◆ What the task asks ◆
Locate every line in the items below that contains the word "chevron", and copy each of those lines.

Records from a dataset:
---
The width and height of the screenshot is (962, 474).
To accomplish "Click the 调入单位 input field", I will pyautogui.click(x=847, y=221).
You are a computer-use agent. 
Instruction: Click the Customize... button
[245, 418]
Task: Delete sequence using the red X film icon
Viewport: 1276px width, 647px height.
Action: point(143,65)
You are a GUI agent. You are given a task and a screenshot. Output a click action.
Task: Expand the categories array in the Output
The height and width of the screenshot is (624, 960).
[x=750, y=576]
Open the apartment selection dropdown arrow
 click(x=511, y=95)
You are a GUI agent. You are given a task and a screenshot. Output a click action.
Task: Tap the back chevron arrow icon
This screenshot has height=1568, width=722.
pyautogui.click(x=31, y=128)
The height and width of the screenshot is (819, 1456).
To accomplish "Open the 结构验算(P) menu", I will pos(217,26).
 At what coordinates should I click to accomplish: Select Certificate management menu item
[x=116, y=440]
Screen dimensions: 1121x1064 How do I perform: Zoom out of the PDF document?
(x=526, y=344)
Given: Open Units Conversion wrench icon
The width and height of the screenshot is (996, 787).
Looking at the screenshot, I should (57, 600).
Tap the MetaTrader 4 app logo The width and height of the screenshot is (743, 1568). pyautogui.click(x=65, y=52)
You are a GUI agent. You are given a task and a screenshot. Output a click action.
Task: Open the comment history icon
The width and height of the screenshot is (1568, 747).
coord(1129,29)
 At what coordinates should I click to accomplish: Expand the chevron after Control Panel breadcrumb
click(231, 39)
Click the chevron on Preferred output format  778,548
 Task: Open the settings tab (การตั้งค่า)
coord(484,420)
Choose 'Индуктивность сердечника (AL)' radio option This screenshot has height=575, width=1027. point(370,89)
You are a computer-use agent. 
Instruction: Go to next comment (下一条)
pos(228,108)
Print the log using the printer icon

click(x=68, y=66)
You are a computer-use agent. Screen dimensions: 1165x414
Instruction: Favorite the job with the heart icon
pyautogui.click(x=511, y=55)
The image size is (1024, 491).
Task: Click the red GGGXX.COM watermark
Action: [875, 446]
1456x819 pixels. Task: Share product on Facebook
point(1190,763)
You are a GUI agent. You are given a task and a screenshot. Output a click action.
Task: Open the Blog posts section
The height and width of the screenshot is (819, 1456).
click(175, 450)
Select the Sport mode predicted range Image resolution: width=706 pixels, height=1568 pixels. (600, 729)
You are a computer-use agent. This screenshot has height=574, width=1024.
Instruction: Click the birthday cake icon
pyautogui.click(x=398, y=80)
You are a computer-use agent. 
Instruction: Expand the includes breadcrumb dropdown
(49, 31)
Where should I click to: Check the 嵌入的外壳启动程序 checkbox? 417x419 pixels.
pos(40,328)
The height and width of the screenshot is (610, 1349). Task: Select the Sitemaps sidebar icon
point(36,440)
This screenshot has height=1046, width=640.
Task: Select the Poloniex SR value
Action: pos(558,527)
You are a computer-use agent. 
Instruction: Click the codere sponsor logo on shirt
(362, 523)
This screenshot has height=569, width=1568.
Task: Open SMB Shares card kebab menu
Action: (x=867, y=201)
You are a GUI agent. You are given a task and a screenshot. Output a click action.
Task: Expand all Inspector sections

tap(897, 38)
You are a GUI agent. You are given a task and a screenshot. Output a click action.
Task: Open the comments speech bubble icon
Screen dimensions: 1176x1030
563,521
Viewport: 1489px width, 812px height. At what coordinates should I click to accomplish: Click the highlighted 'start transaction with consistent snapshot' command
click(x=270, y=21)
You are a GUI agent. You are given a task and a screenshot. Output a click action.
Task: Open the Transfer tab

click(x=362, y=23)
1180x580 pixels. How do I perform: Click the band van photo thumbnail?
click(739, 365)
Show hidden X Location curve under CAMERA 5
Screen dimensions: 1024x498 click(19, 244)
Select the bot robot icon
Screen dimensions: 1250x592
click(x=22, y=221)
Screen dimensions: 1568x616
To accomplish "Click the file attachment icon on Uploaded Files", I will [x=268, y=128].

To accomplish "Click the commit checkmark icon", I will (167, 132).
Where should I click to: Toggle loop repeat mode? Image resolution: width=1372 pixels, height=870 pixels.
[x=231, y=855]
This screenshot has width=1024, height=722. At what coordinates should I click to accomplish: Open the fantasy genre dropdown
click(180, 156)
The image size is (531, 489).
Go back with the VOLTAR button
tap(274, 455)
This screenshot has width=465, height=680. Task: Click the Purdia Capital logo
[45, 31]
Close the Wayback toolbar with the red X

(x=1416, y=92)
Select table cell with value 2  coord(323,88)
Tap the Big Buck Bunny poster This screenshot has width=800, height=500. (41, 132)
---
◆ Response ◆
Task: Tap the back chevron arrow icon
 At what coordinates should I click to accomplish: Expand the chevron after Control Panel breadcrumb
Click the chevron on Preferred output format  778,548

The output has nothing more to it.